29 março 2020

Cristina Ferreira

Um excelente trabalho da jornalista Cristina Ferreira hoje no Público sobre as sociedades de advogados (cf. aqui).

A Cuatrecasas ocupa quase uma página inteira, vá-se lá saber porquê. (Aparentemente, anda por lá um pandemónio).

Um dos temas centrais do trabalho é, evidentemente, a opacidade das sociedades de advogados que, ao contrário de qualquer outra sociedade, não são obrigadas a reportar publicamente as suas contas e o seu relatório de actividades.

As razões que são dadas por vários dos advogados entrevistados para esta opacidade fariam corar de vergonha qualquer menino de escola.
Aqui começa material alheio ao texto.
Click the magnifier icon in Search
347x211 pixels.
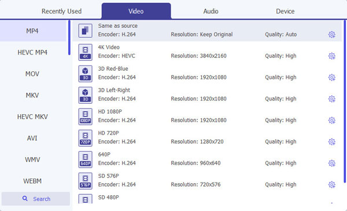(25, 199)
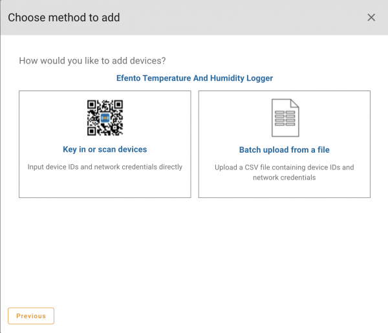
Task: Click the CSV document file icon
Action: [285, 118]
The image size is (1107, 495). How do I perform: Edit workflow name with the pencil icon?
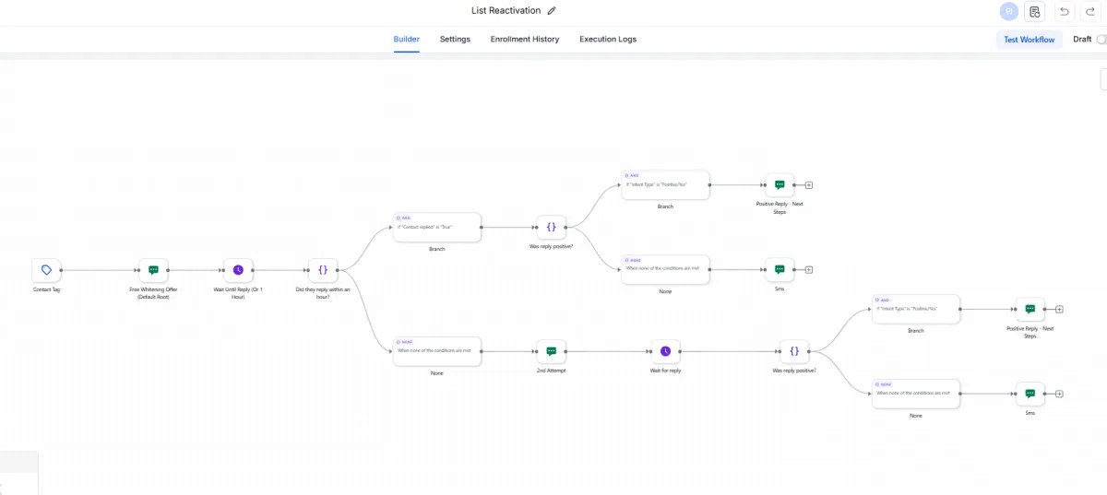click(552, 11)
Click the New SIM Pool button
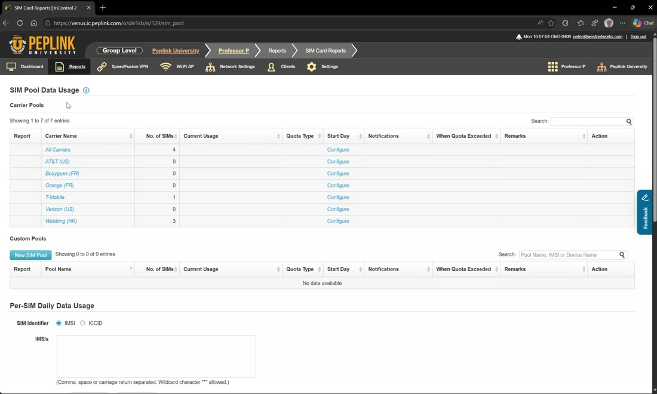This screenshot has height=394, width=657. click(x=30, y=255)
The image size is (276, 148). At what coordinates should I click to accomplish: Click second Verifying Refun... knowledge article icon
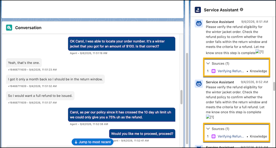point(213,136)
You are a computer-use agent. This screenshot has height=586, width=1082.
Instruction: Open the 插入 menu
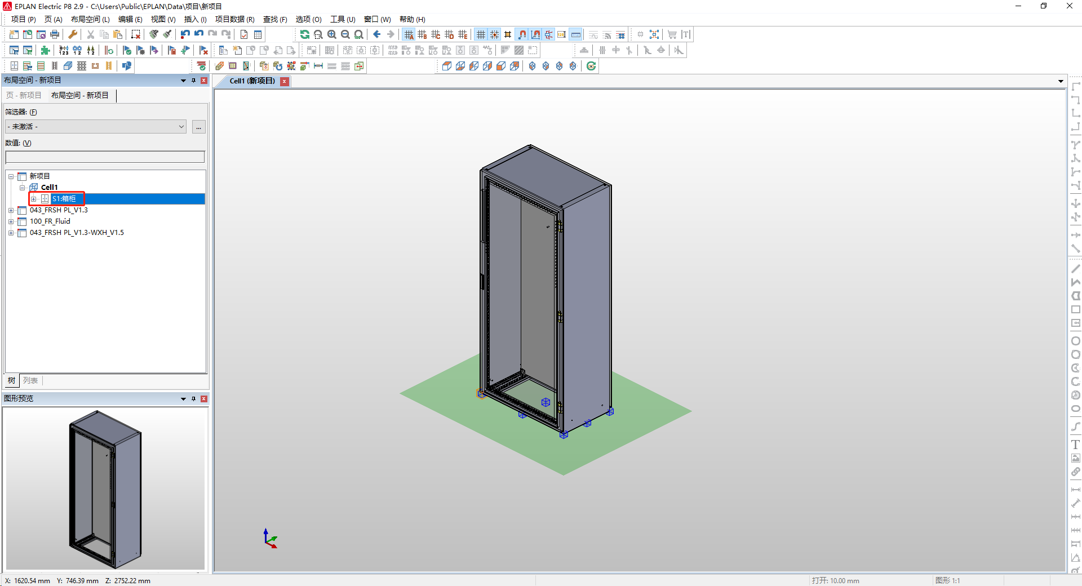click(194, 19)
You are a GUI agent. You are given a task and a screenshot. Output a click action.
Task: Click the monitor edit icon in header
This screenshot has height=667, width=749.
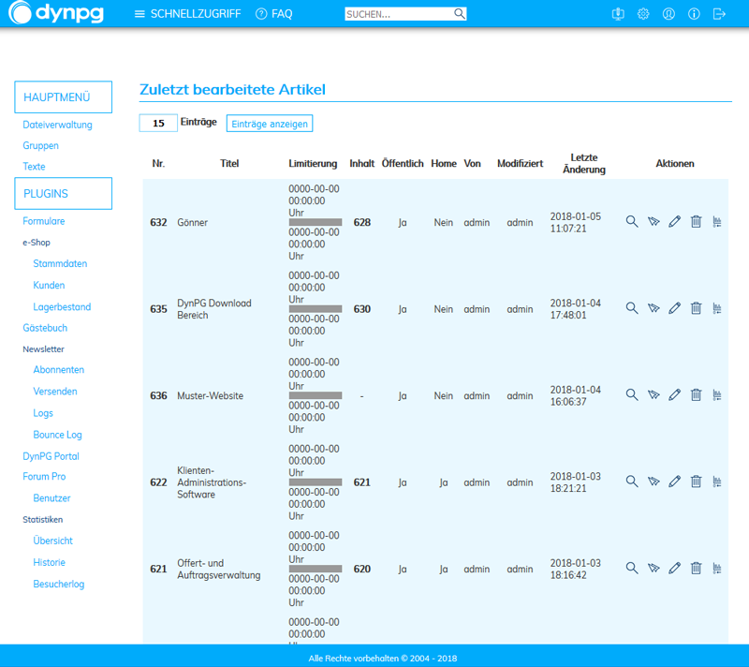click(x=618, y=14)
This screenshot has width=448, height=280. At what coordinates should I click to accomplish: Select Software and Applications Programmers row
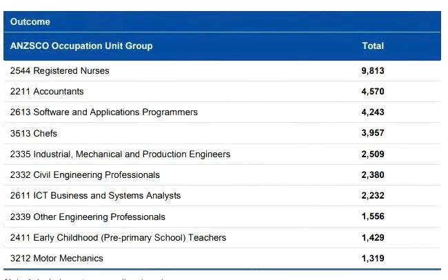[223, 112]
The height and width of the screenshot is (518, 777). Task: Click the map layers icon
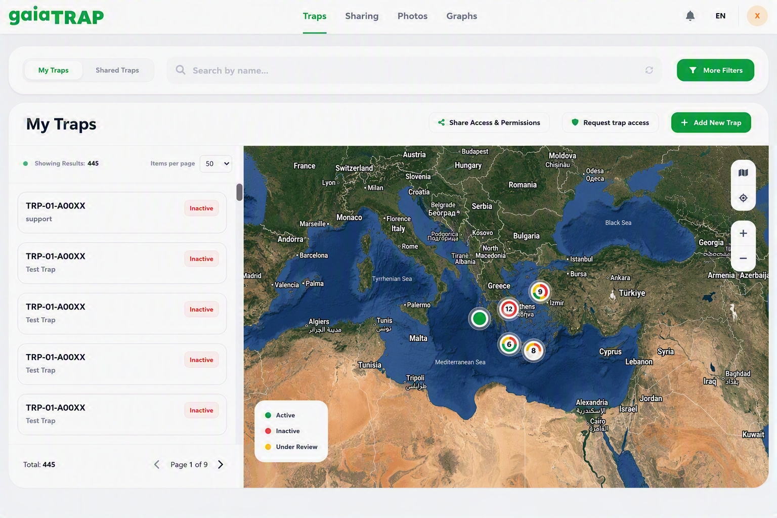[743, 173]
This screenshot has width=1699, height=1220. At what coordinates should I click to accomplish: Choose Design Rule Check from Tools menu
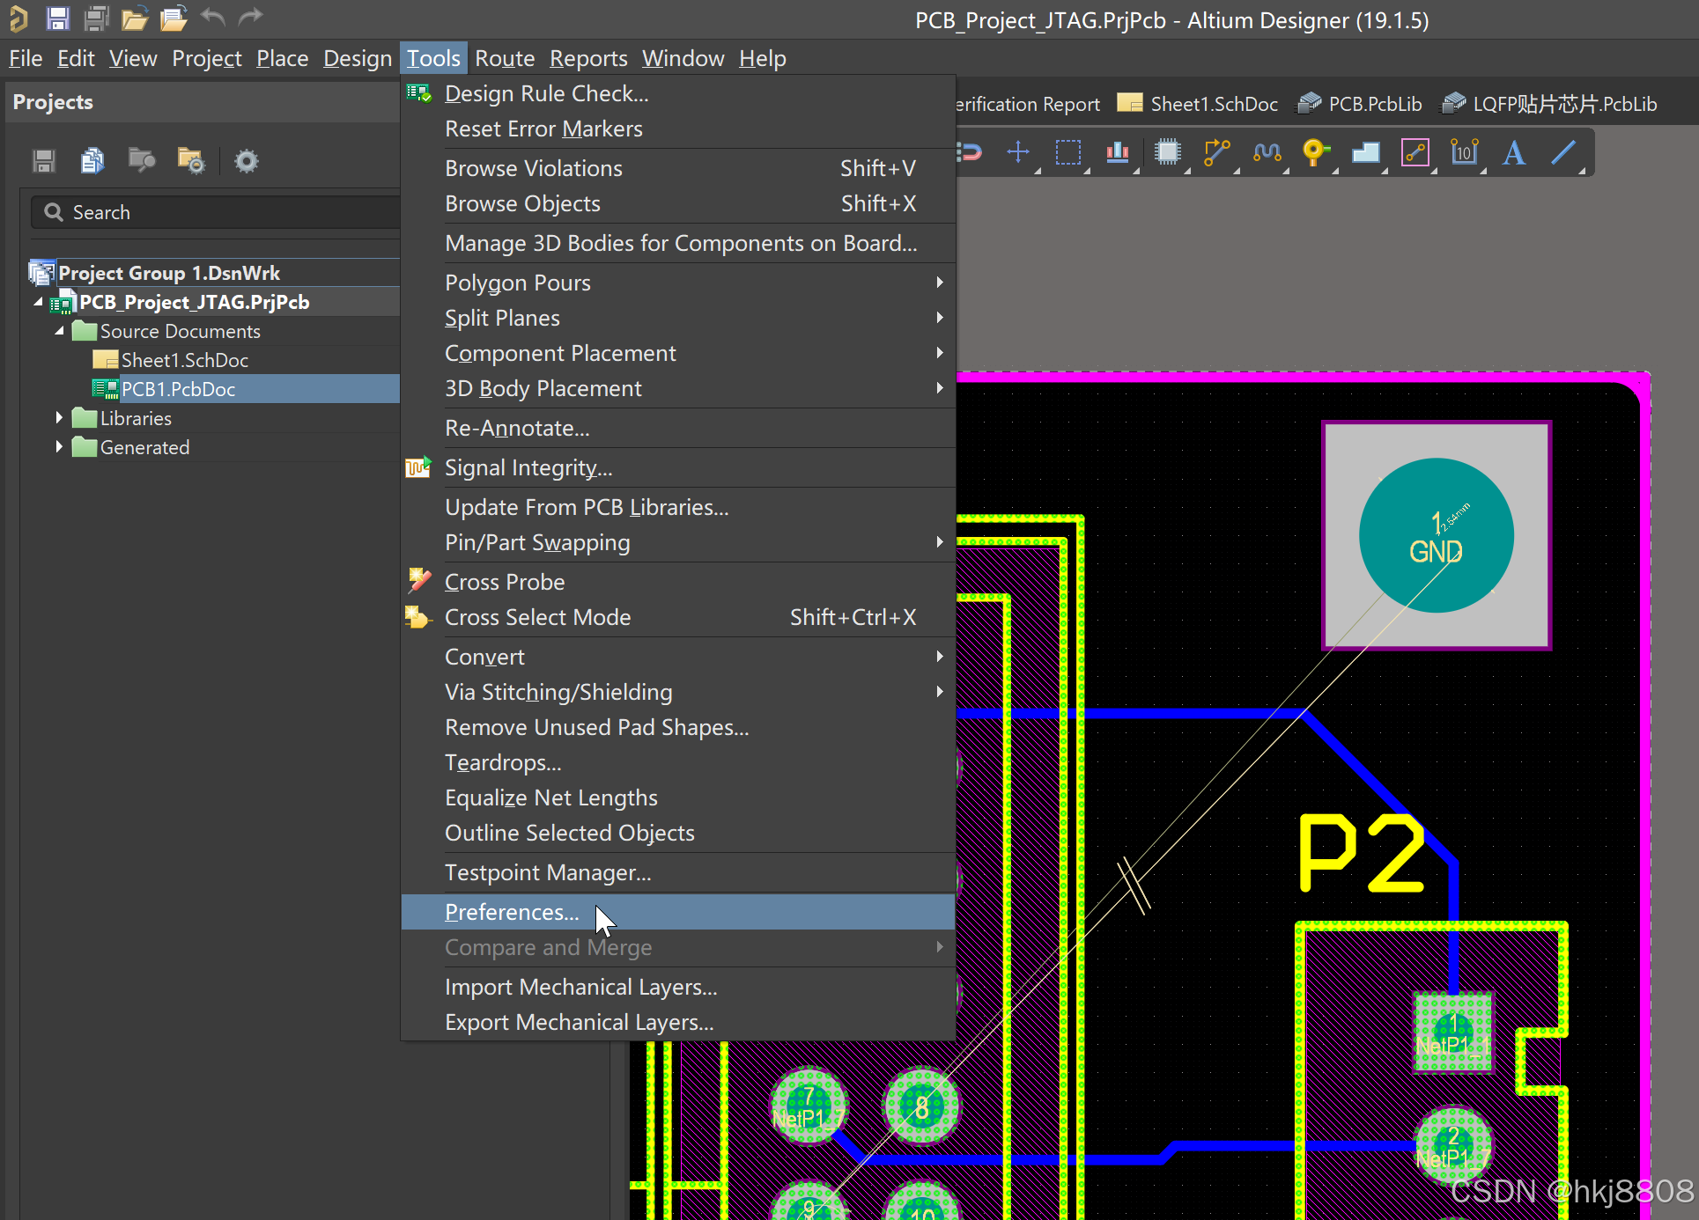pyautogui.click(x=546, y=93)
A verdadeira razão é que a maior parte dos deputados na Assembleia da República também são advogados e fazem leis com privilégios especiais para si próprios e a sua profissão. As leis que se aplicam aos outros - como as da transparência e do escrutínio público - não se aplicam a eles.

Não é de mais insistir que os principais focos de corrupção na justiça e no país estão precisamente naquelas duas grandes corporações de juristas cuja actividade é opaca e não está sujeita a escrutínio público - as grandes sociedades de advogados e o Ministério Público.

A relação entre sociedades de advogados e o Ministério Público é brevemente aflorada pela jornalista quando escreve: "No quadro do julgamento da chamada Operação Fizz [cf. aqui], o ex-procurador Orlando Figueira, condenado a seis anos de prisão, acusou de vários crimes, um deles de perjúrio, Daniel Proença de Carvalho, advogado de Manuel Vicente, ex-vice- presidente do BCP e ex-vice-presidente de Angola. E o Ministério Público mandou recentemente investigar o causídico, que se afastou dos holofotes mediáticos".

Quer dizer, deduz-se que quem corrompeu o magistrado do MP foi o advogado, que é presidente de uma das maiores sociedades de advogados do país - a Uría Menendez Proença de Carvalho.

É esta mesma tese de concubinato entre as grandes sociedades de advogados e o Ministério Público que eu desenvolvi naquele que é um dos posts mais partilhados deste blogue no último ano. Tem o título "Que amor é este?" (cf. aqui)

Fica a esperança de que o movimento recente de opinião no país sobre a Justiça - largamente liderado pelo jornal Público -, e que inclui o presente trabalho da Cristina Ferreira, venha a modificar este estado de coisas num horizonte visível.